__Task goal__
Rewrite the entries from the line with "Task: Click the Identification blue bar" to the line with "click(x=1012, y=26)", changing "screenshot" to "screen capture" and leaving everything else unchanged. Give only those lines and omit the pictures.

====== Data for processing ======

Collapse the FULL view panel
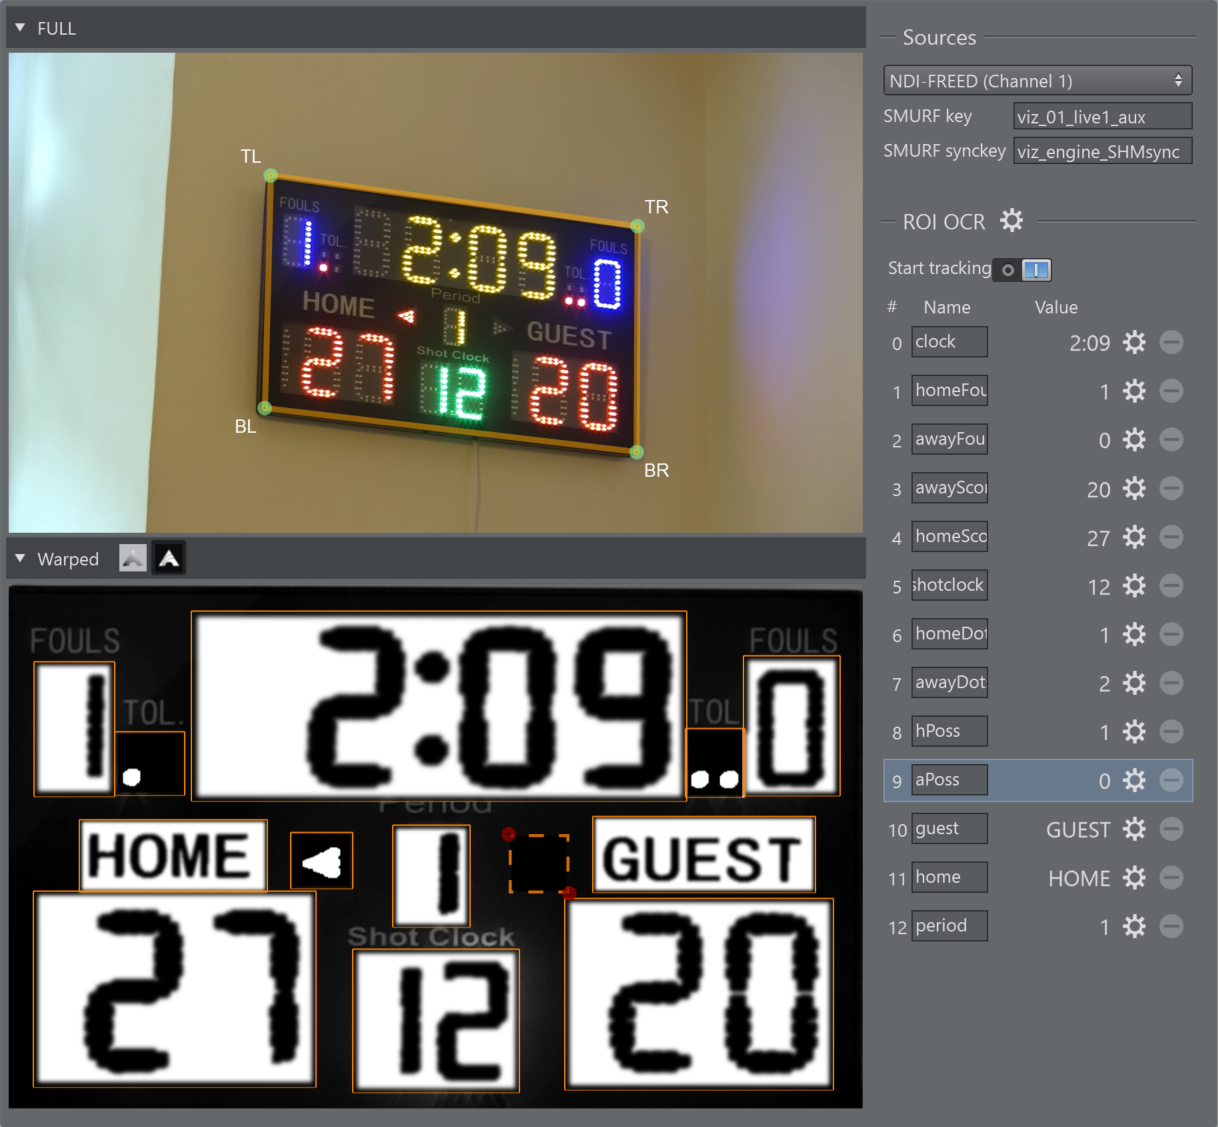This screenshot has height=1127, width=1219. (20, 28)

======
====== Data for processing ======

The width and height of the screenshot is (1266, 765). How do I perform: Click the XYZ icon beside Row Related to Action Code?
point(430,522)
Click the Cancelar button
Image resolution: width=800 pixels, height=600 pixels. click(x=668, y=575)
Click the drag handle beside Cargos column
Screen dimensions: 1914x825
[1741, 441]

======
====== Data for processing ======

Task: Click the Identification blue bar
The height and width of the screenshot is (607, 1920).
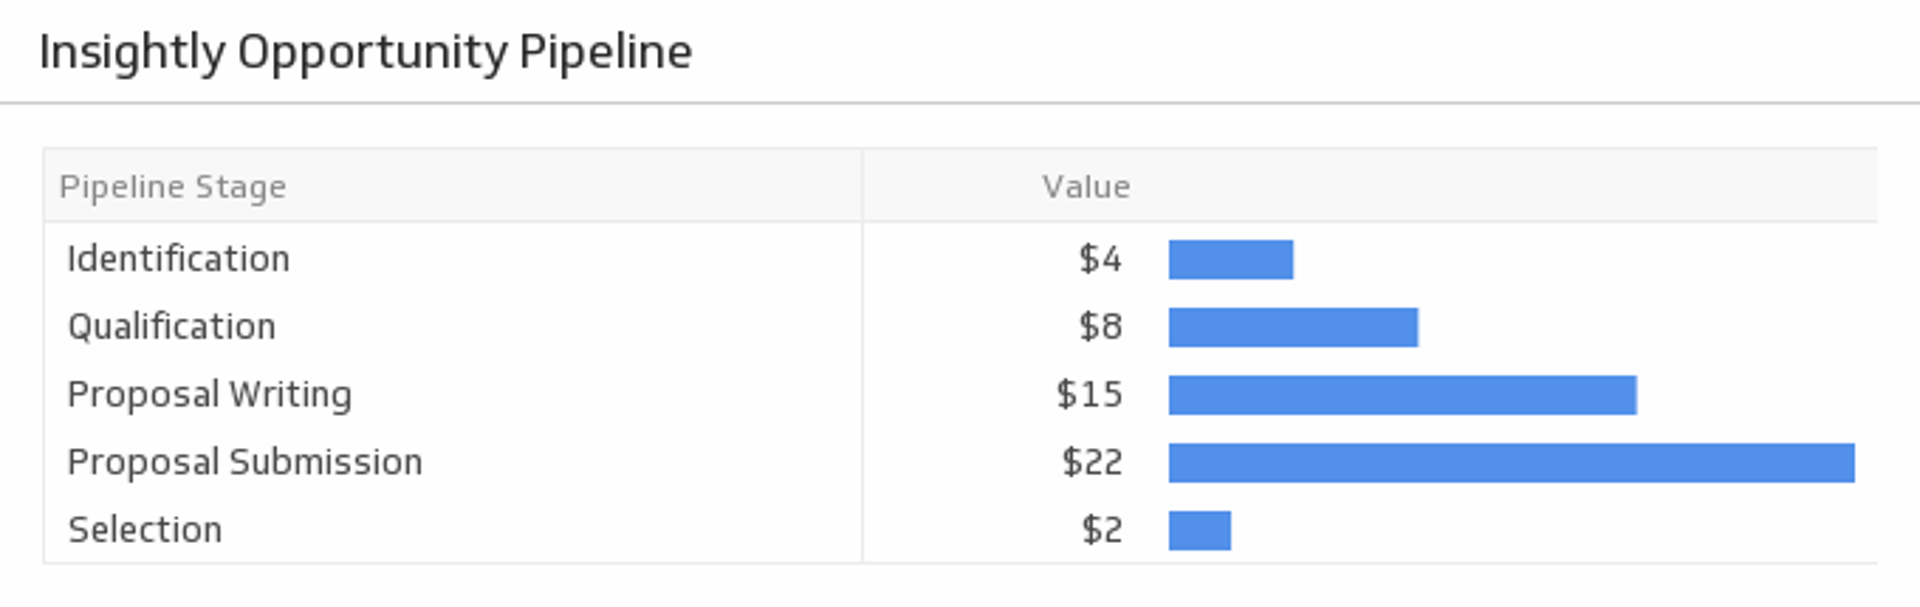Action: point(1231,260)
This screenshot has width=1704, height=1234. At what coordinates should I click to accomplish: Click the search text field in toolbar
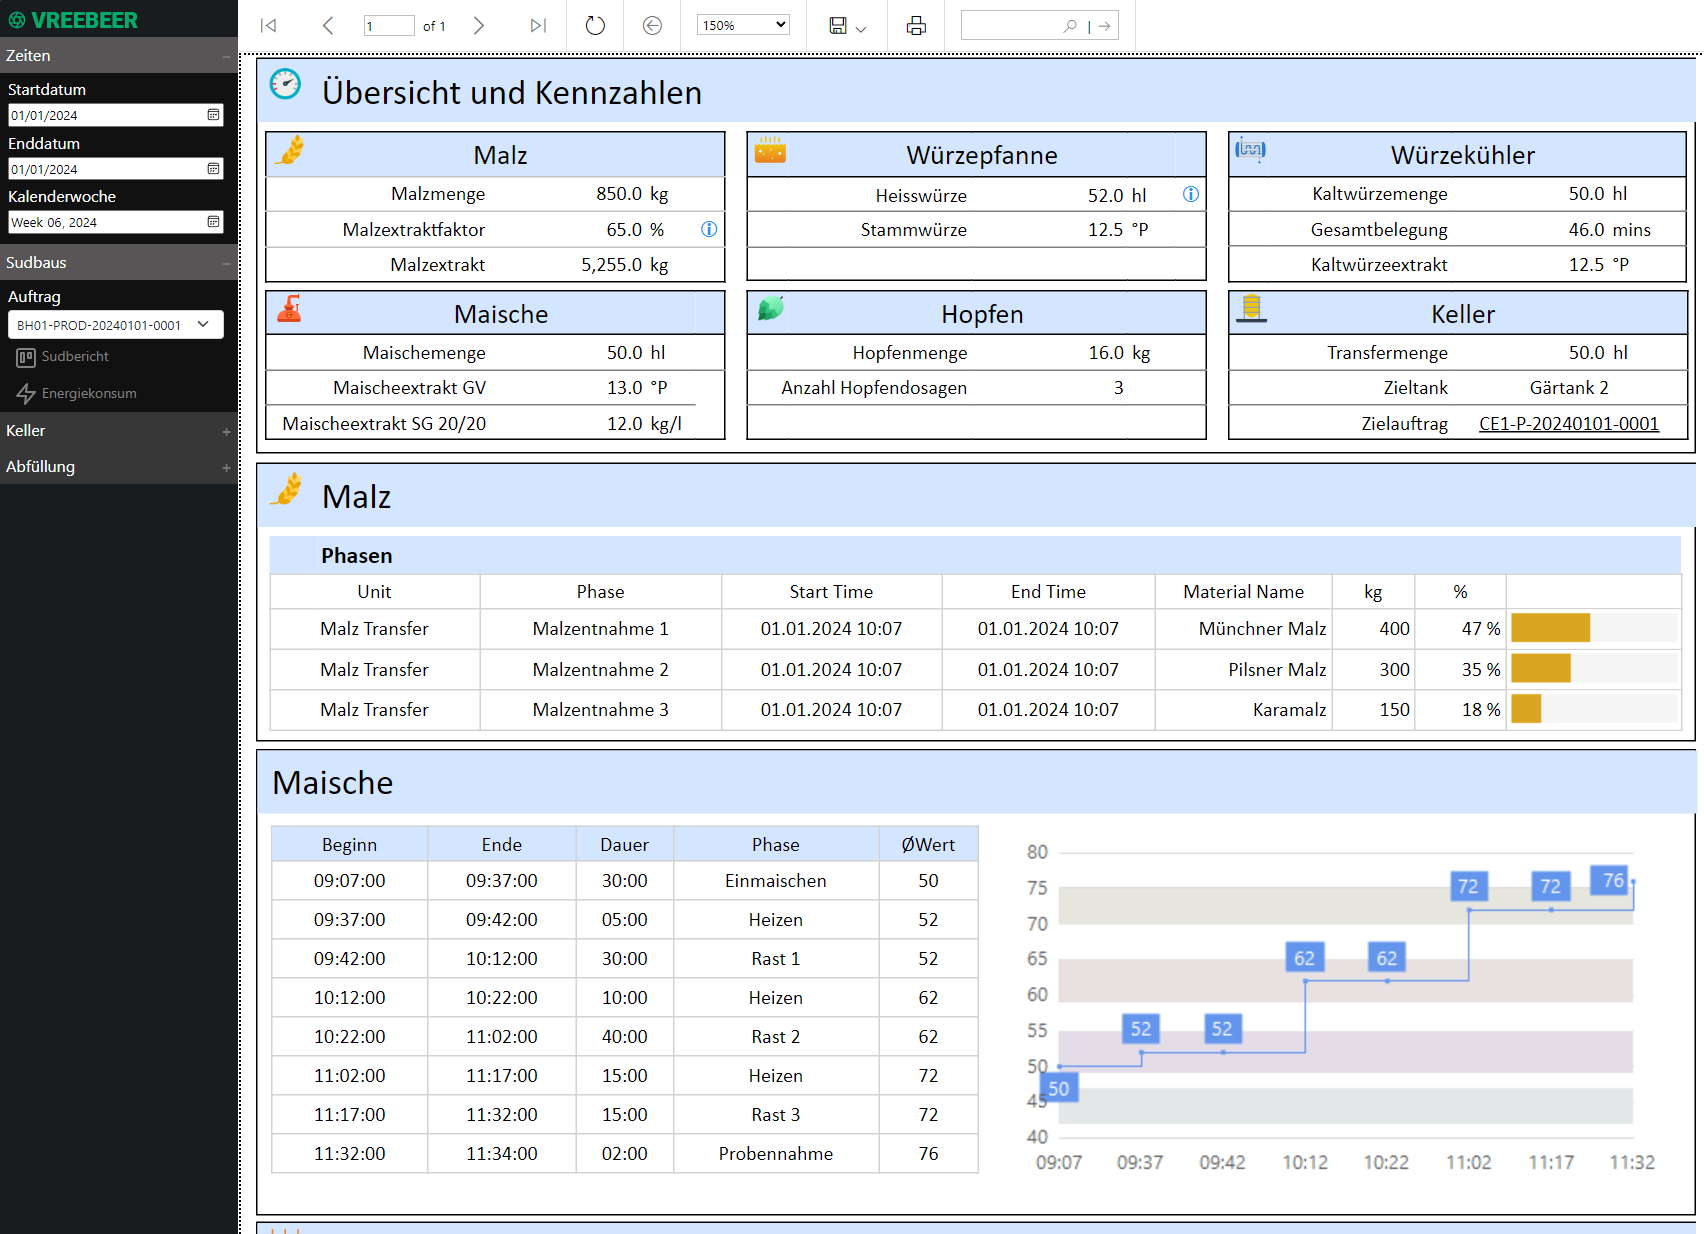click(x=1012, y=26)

======

__Response__
Task: Click the Identification blue bar
The height and width of the screen capture is (607, 1920).
Action: point(1231,260)
This screen capture has width=1704, height=1234. At what coordinates should I click to accomplish: Click the search text field in toolbar
click(x=1012, y=26)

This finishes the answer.